I don’t know if I want my doctors believing in an afterlife. That if they don’t save me, there’s this magical place I get to go where the streets are gold and the ice cream is good for me.

I don’t want them thinking that death comes with a consolation prize, and that consolation prize is heaven. Because if it was, then why aren’t they treating me in the first place?

Doctors: Great news!

Me: Why are you all wearing party hats?

Doctors: Because you’re going to heaven earlier than expected! Yay!

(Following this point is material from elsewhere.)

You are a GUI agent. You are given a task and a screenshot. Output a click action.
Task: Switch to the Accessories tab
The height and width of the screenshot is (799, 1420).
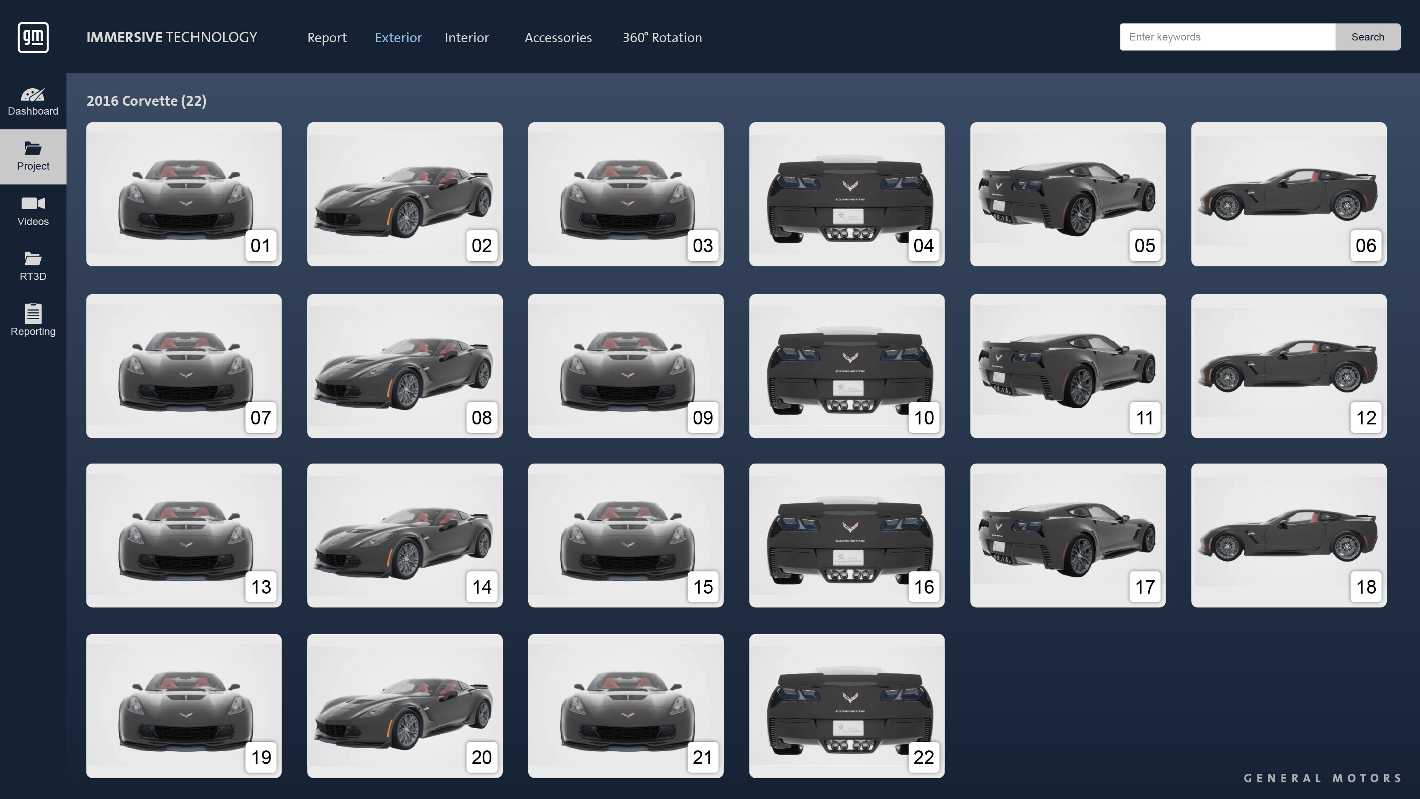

There’s something to be said about having a doctor who is a stone cold atheist. Thinking that this life is all there is. That after this it’s nothing but dirt and worms and Hozier songs. “Jesus take the wheel” might be a good for finding a husband, but I don’t want the people in charge of my care listening to Carrie Underwood. I want them staying up all night reading medical journals and washing it down with Friedrich Nietzsche.

Maybe I should STFU, especially considering the entire ministry of Jesus was about healing sick people. And if I see my doctor in church on Sunday, I won’t freak out and ask him what he’s doing here. It’s fine that he believes in the maker, I guess.

As long as he's not anxious for me to meet him.